Charles-Alexandre de Ganay, 3rd Marquis de Ganay (29 April 1803 – 4 January 1881) was a French aristocrat, diplomat and art collector.

Early life[]

Charles-Alexandre was born on 29 April 1803 in Saône-et-Loire in Burgundy, France.[1] He was the only son of Françoise Bonne de Virieu (1776–1870) and Gen. Antoine-Charles de Ganay, 2nd Marquis de Ganay (1769–1849),[2] a representative for Saône-et-Loire from 1810 to 1823.[3]

His paternal grandfather was the Governor of Autun, Paul-Louis, 1st Marquis de Ganay (son of Nicolas, seigneur de Virigneux who was raised to the nobility in 1739)[1] and was married to Ana Marie Thérèse Gravier de Vergennes (a niece of Charles Gravier, comte de Vergennes, the Chief Minister of the French Monarch under King Louis XVI).[2] They owned the Château de Visigneux.
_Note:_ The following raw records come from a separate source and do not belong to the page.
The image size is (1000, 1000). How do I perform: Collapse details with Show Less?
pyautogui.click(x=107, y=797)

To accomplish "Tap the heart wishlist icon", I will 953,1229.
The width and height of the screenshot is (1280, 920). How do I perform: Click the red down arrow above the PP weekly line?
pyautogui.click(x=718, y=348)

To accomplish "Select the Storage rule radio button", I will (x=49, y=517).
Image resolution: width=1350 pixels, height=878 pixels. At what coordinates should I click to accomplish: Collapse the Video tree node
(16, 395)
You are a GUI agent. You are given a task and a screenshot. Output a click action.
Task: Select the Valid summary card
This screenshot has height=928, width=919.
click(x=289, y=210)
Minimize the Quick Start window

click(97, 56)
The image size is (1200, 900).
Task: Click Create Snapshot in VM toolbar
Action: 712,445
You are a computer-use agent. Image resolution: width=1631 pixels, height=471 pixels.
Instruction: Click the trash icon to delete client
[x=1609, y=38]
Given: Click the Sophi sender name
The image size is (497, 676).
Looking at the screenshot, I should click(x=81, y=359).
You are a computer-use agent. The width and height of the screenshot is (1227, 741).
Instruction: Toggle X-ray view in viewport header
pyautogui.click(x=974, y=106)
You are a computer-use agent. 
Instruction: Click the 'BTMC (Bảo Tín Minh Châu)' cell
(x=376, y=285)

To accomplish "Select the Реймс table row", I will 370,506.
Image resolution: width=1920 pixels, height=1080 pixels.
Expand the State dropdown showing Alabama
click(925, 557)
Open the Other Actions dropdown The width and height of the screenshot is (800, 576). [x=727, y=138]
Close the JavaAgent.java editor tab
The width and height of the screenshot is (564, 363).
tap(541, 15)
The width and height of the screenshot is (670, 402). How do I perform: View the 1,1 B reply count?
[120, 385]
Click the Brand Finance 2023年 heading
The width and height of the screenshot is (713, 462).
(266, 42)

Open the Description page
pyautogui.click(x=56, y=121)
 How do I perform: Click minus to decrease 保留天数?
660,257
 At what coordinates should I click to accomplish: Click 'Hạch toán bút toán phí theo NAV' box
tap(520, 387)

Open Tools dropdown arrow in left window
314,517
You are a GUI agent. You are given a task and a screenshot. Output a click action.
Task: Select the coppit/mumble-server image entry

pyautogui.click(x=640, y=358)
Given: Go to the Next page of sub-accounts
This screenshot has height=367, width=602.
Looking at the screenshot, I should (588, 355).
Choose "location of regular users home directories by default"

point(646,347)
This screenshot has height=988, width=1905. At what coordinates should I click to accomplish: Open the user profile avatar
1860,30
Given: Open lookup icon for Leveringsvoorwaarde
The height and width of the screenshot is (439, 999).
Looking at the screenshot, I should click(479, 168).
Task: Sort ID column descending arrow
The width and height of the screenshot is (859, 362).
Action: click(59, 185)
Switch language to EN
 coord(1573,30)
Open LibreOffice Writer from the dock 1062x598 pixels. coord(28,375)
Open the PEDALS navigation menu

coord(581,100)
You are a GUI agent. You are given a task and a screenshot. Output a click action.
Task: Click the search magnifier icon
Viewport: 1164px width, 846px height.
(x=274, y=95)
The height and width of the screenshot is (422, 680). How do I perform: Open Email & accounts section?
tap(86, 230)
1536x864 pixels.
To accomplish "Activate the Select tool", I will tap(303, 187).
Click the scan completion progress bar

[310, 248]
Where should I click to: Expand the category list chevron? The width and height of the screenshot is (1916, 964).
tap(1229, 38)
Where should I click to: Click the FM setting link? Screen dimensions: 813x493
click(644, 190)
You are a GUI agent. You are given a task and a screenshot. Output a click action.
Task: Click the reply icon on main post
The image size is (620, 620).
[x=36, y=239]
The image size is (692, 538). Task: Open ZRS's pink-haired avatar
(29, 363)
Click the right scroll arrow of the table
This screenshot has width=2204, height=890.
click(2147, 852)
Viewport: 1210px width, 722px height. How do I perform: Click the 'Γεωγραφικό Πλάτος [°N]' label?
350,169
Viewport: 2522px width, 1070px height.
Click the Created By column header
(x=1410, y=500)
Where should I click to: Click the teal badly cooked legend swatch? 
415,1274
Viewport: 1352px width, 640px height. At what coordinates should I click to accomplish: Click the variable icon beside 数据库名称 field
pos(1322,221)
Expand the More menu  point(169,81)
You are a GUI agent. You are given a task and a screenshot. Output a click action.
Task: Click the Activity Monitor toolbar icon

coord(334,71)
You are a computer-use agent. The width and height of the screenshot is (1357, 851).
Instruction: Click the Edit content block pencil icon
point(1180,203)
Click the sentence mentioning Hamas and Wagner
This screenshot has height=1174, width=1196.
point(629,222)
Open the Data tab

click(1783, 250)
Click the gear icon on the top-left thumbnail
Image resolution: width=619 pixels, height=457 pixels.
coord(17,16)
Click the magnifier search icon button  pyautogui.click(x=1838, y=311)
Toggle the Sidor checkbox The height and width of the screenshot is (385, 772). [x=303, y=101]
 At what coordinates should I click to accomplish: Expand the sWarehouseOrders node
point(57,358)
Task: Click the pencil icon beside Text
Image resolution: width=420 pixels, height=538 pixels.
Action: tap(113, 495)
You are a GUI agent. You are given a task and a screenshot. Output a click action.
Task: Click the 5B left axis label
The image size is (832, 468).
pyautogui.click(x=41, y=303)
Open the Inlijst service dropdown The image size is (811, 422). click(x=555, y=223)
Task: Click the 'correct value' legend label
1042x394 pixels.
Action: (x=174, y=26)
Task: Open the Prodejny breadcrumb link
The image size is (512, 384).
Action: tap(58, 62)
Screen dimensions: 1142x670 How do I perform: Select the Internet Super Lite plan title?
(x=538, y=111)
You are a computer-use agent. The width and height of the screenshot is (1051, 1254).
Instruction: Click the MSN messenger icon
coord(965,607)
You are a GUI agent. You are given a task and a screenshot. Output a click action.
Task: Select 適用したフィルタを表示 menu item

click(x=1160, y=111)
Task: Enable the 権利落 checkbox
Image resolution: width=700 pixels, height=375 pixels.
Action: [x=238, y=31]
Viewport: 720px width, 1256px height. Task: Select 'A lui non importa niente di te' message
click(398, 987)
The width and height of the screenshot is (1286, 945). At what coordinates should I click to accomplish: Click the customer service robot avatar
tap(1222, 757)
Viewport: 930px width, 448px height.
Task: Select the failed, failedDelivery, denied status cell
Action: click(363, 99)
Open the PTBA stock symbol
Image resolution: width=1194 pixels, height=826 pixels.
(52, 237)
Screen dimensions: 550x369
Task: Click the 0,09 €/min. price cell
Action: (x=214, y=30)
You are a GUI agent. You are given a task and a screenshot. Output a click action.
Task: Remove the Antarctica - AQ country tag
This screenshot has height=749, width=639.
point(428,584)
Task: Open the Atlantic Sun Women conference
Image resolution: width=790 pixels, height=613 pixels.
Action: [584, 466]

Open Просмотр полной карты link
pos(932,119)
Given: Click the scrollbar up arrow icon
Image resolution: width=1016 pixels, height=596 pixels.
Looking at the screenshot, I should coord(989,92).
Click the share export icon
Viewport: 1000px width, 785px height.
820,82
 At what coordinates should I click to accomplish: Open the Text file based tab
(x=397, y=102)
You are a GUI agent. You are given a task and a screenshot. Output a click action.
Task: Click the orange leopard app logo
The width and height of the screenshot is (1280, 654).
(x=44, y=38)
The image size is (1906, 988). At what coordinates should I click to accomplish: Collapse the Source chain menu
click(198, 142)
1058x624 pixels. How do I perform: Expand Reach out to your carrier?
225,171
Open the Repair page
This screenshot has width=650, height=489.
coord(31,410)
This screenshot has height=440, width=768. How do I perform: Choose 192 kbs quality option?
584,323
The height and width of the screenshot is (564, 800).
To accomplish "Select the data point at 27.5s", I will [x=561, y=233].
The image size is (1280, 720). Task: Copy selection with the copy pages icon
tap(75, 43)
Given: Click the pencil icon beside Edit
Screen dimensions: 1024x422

His maternal grandparents were Nicolas de Virieu de Beauvoir, Vicomte de Virieu, and Claudine de Maleteste, Vicomtesse de Virieu.[4][5]

Career[]

The Circle of the Rue Royale, by James Tissot, 1868.

A diplomat, he served as Minister Plenipotentiary to the Grand Duchy of Tuscany in Italy.[6] The United Provinces of Central Italy, a client state of the Kingdom of Sardinia, annexed Tuscany in 1859. Tuscany was formally annexed to Sardinia in 1860, as a part of the unification of Italy resulting in the Kingdom of Italy in 1861.[7]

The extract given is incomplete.